Il écrit, assis dans un bureau, voilà tout. A ne pas confondre avec l'homme d'état comme un préfet, ni de ceux ayant une rémunération exorbitante : « être employé, c'est servir le gouvernement. Or, tous ceux qui se servent du gouvernement, comme M. Thiers, par exemple, l'emploient au lieu d'être ses employés. Ces habiles mécaniciens sont des hommes d'Etat »

Est-il, du moins, utile cet employé qui : « ne sait faire autre chose que paperasser » ? Au XIXè siècle, la France, championne de bureaucratie, était déjà : « la plus méticuleuse, la plus écrivassière, paperassière, inventorière, contrôleuse, vérifiante… » Rien n'échappait à la loupe bureaucratique ! : « Il ne se dépense pas, il ne s'encaisse pas un centime en France qui ne soit ordonné par une lettre, demandé par une lettre, prouvée par une pièce, produit et reproduit sur des états de situation, payé sur quittance… »

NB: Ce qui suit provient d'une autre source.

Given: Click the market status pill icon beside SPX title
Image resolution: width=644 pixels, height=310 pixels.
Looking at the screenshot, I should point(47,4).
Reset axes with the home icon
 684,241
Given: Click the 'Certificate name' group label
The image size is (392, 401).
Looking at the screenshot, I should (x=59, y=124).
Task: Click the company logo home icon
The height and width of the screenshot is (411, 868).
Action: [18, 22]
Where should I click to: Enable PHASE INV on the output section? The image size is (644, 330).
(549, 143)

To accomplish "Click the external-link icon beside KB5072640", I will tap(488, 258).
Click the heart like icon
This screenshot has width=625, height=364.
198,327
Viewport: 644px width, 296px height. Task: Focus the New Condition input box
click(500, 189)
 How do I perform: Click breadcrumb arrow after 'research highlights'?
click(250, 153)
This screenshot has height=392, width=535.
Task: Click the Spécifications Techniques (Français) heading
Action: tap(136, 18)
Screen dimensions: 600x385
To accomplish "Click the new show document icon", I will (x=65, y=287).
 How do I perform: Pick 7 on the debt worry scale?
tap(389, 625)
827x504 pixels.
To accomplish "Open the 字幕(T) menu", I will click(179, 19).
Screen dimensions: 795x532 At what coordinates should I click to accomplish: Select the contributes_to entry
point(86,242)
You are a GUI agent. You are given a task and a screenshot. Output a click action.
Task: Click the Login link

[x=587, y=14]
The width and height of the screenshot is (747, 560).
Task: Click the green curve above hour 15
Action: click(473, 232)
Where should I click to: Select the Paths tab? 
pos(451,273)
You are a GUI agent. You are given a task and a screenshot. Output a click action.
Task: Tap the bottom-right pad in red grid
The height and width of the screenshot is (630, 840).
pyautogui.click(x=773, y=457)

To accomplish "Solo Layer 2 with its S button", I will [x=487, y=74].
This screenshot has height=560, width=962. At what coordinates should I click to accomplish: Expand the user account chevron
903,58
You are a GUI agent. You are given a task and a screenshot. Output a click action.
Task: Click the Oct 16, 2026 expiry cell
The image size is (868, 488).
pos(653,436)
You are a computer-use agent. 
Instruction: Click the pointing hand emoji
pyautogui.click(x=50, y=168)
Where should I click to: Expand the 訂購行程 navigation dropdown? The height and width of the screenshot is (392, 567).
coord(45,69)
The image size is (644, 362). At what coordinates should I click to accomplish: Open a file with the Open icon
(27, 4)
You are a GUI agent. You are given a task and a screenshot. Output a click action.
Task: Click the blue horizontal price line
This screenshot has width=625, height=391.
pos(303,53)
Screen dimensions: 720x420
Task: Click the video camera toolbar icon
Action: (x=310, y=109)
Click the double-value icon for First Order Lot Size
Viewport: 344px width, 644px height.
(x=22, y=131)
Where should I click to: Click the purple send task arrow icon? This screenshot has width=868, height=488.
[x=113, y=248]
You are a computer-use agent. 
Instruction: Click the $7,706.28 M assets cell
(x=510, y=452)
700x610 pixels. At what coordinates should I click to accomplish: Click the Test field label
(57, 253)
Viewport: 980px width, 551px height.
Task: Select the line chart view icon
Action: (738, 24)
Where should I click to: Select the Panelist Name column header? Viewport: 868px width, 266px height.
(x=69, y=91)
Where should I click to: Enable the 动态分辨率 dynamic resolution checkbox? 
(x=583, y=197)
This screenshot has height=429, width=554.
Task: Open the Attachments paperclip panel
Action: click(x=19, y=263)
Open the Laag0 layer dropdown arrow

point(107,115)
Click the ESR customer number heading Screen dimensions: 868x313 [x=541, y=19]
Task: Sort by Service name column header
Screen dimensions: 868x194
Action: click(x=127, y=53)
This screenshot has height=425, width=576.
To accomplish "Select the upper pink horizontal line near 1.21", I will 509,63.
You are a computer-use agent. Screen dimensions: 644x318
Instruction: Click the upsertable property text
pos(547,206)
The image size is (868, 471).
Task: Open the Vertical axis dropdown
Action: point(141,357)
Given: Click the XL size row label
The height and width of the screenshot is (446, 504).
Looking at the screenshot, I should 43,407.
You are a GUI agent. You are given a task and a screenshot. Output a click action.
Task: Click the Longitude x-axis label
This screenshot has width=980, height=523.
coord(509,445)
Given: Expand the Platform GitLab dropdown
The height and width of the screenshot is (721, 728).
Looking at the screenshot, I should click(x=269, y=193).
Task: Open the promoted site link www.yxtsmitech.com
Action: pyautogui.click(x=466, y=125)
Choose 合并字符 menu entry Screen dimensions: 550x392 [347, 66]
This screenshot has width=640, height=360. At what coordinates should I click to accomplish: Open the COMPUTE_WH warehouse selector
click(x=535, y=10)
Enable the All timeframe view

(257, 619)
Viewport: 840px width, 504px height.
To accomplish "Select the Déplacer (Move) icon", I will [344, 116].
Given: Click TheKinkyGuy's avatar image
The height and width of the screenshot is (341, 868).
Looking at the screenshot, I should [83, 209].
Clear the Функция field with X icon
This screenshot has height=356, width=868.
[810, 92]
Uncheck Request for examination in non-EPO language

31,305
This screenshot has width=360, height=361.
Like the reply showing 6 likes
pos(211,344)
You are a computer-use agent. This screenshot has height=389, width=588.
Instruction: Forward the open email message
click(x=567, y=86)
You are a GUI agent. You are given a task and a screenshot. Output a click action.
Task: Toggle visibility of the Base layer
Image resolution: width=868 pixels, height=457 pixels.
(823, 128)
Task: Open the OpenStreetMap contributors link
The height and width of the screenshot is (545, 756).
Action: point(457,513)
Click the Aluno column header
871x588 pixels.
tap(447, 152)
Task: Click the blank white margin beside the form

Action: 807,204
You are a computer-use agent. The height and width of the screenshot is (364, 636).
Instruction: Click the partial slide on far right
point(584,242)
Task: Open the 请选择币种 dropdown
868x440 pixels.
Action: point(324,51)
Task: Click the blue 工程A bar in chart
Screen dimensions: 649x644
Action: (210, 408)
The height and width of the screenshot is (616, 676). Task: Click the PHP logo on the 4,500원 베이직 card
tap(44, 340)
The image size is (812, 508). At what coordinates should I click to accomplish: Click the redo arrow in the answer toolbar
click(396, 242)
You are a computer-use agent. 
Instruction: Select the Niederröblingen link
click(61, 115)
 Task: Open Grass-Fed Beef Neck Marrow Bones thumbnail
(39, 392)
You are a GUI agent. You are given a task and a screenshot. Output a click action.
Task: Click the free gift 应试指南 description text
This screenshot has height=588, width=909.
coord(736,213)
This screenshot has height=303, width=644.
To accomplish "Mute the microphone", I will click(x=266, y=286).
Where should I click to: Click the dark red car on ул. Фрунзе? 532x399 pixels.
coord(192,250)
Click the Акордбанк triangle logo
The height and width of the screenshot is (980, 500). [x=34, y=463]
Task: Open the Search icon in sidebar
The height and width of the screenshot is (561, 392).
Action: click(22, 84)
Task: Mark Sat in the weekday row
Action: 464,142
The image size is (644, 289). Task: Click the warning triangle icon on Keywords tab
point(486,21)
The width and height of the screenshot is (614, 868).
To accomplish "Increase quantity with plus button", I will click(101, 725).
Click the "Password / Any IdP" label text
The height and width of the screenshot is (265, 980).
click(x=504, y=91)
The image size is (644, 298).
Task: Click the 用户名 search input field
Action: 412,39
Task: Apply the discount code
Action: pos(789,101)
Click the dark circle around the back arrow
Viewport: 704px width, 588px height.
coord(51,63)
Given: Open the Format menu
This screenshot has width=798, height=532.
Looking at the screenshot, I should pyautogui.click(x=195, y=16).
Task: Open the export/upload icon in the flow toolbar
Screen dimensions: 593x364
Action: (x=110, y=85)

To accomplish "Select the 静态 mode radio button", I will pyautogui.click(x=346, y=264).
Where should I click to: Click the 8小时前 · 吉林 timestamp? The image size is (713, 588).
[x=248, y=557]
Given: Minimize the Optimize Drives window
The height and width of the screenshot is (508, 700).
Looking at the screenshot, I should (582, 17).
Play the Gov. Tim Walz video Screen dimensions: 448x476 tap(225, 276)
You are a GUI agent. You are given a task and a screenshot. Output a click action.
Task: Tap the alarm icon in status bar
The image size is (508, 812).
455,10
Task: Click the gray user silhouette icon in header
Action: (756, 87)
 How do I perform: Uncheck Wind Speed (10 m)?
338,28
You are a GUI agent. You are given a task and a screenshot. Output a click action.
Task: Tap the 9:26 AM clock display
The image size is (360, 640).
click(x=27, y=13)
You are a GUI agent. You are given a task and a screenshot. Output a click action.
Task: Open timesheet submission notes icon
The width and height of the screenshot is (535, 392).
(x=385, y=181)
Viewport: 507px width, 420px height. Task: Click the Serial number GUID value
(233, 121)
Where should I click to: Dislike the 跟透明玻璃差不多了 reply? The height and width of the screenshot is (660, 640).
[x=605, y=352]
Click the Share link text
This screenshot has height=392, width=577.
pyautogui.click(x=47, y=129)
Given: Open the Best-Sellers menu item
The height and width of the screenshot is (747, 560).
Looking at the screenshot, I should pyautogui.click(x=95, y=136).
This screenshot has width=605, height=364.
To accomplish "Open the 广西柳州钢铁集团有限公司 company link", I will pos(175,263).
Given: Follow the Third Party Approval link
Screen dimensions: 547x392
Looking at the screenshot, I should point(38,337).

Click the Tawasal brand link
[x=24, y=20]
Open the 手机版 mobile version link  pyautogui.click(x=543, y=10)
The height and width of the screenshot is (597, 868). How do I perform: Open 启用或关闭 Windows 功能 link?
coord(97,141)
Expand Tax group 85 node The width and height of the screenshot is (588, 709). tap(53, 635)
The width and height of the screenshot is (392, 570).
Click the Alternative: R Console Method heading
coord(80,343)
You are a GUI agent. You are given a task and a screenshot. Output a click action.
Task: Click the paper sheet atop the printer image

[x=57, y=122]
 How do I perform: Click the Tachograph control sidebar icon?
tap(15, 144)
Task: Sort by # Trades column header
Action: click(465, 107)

Bien admirable mais lourde ! : « la bureaucratie a des torts : elle est lente et insolente, elle enserre un peu trop l'action ministérielle, elle étouffe bien des projets, elle arrête le progrès ; mais l'administration française est admirablement utile, elle soutient la papeterie (ironique…) »


Le temps ou être employé ou fonctionnaire était synonyme de : « toucher des émoluments et ne rien faire ou faire peu de chose » est révolu.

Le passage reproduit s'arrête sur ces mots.